リチウムは双極性障害の治療薬として長年使われ、その神経保護作用にも注目が集まっています。米国の研究チームは、アルツハイマー病(AD)に関連する認知機能低下について、低用量リチウムがその進行を遅らせる可能性を示唆する結果を、医学誌
JAMA Neurologyに報告しました。
研究では、軽度認知障害(MCI)を持つ60歳以上の80人を2群に分け、低用量経口リチウムの効果を2年間にわたり検討しました。その結果、リチウム群ではAD初期に低下しやすい「言語記憶」の悪化がプラセボ群より緩やかになる傾向が示されました。統計学的に確定的ではないものの、有望な兆候として報告されています。

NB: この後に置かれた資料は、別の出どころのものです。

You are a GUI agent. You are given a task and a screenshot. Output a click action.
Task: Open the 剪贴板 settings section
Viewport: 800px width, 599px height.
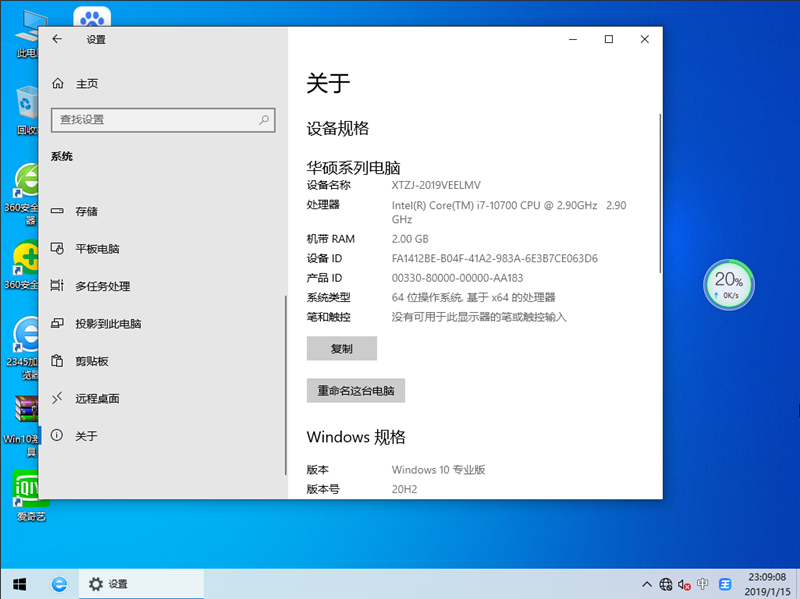click(x=92, y=361)
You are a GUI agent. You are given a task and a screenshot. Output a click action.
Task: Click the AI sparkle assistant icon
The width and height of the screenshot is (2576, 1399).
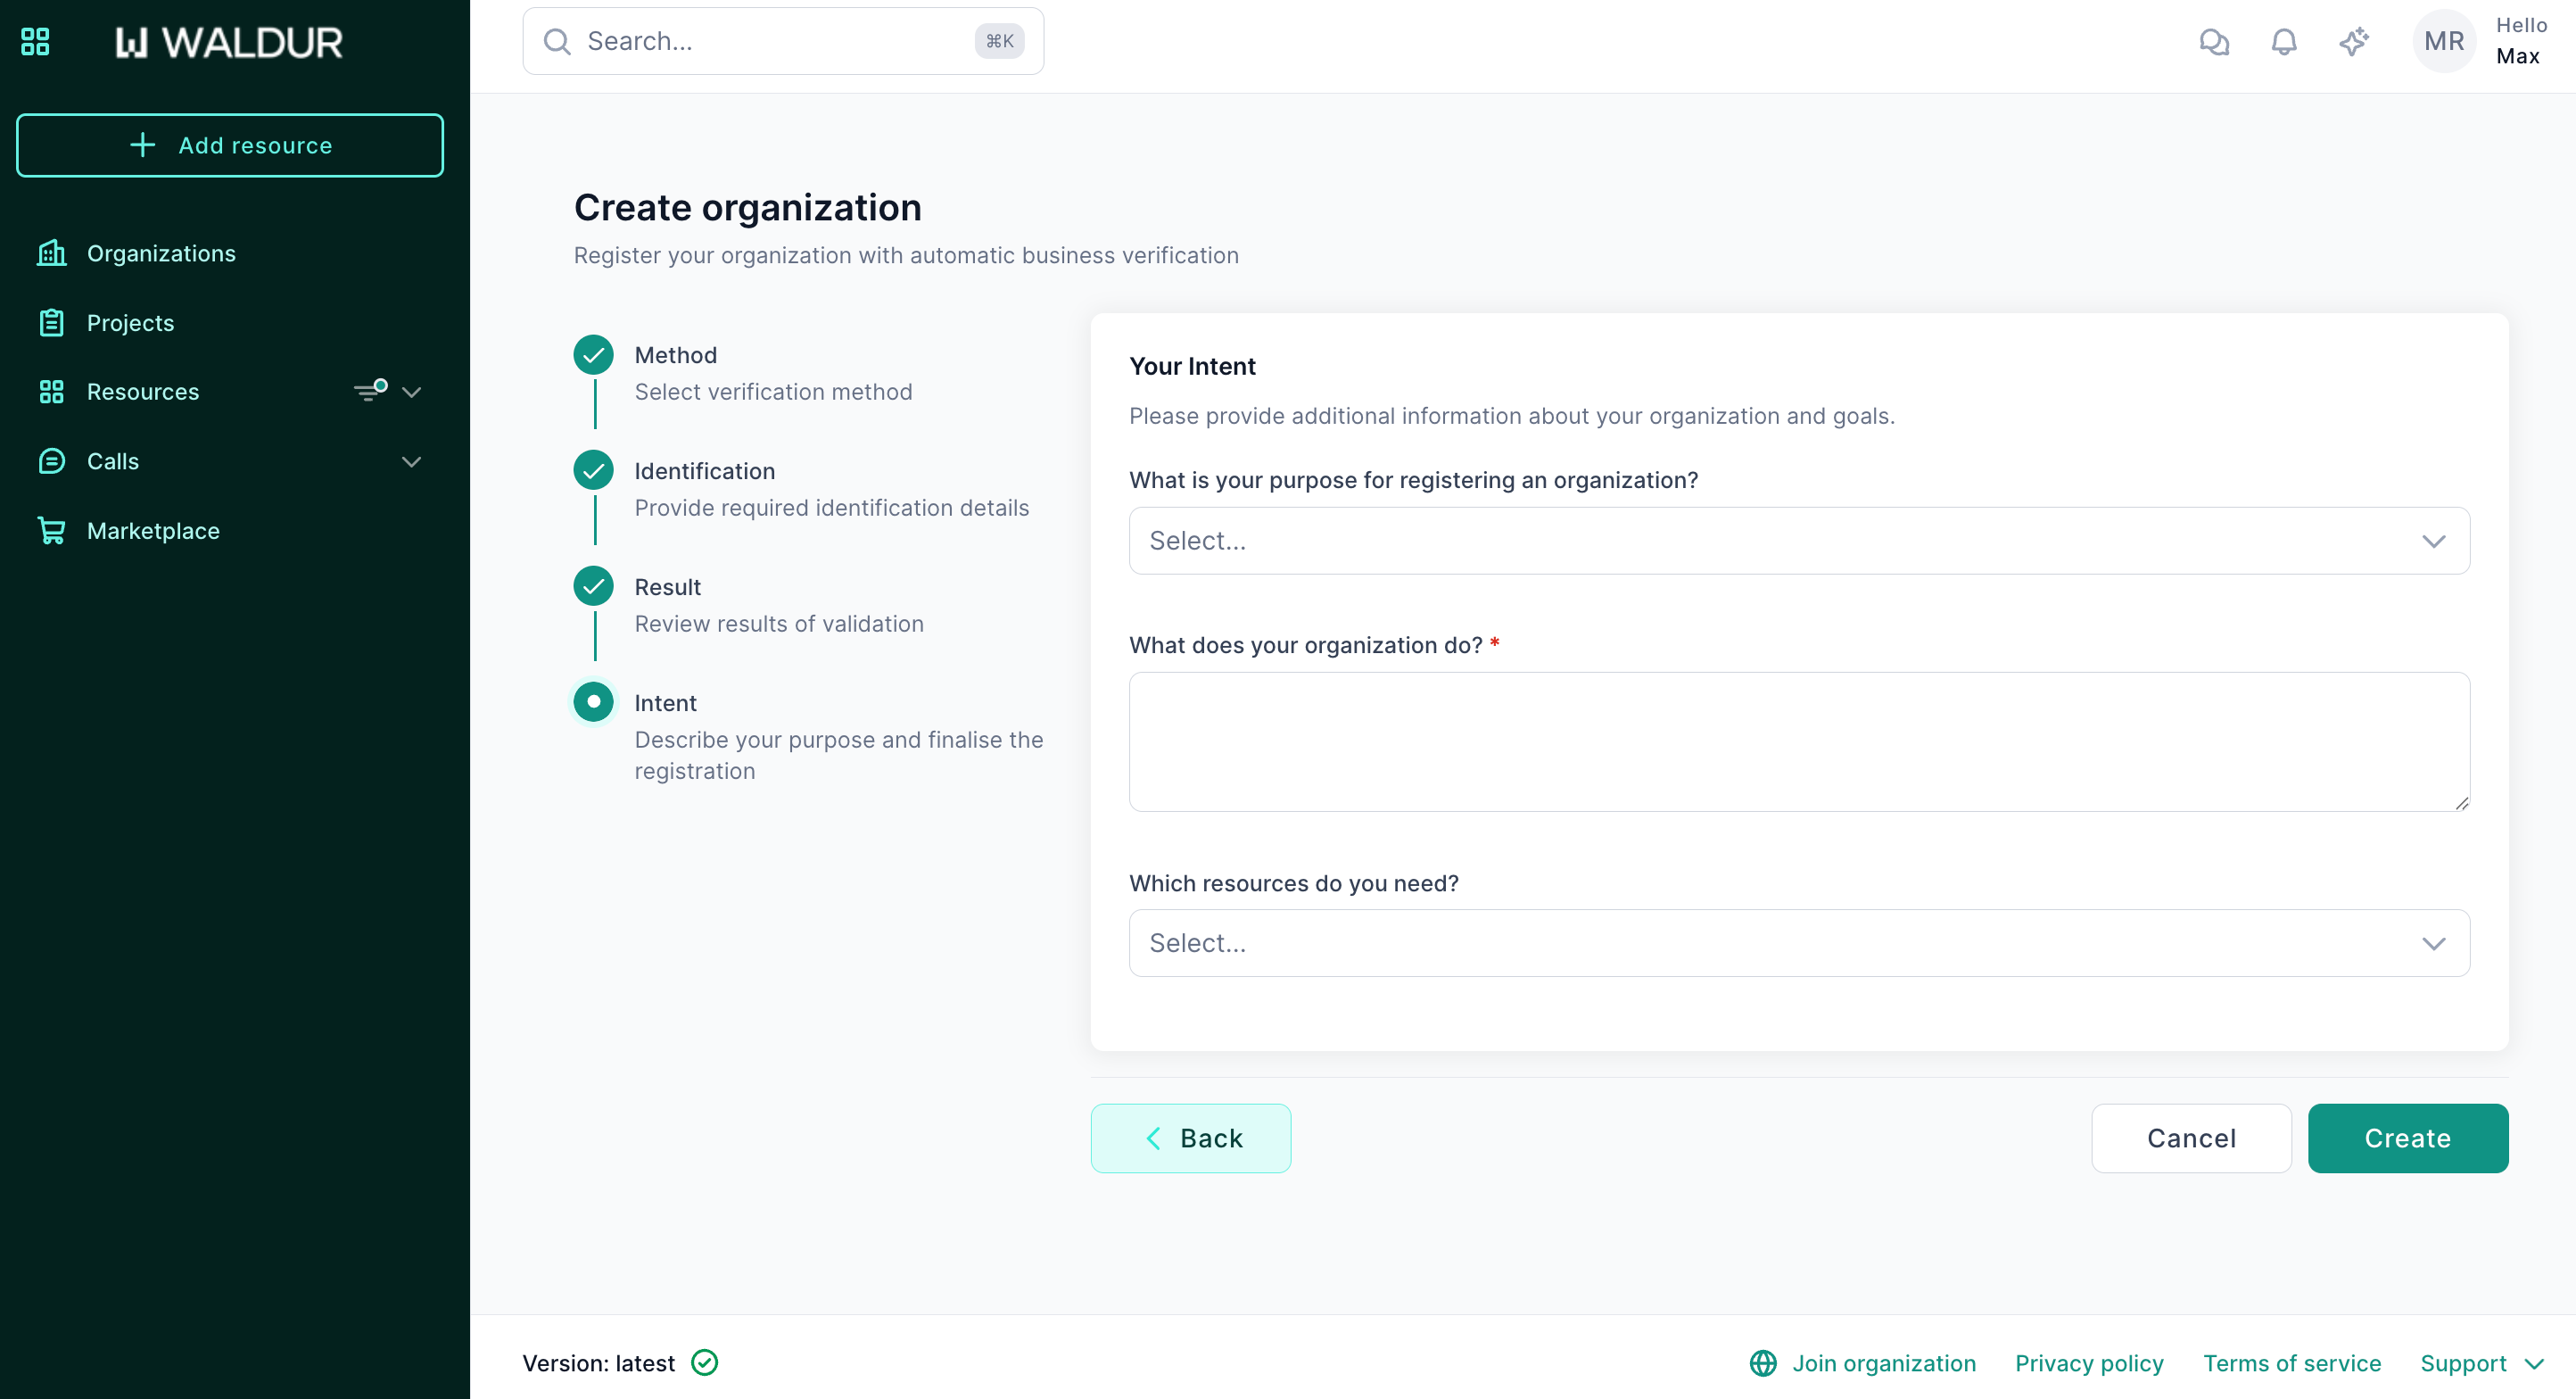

脳画像解析では、記憶に関与する「海馬」の萎縮は両群で同様でしたが、ADの病理学的特徴であるアミロイドβ(タンパク質)陽性の参加者では、リチウムの保護的効果がより大きい可能性が示唆されました。
また、低用量リチウムの安全性と忍容性は良好であることも確認されています。
研究チームは今後、アミロイドβの蓄積状況に応じて参加者を選別し、リチウムの効果をより厳密に検証する大規模試験を計画しています。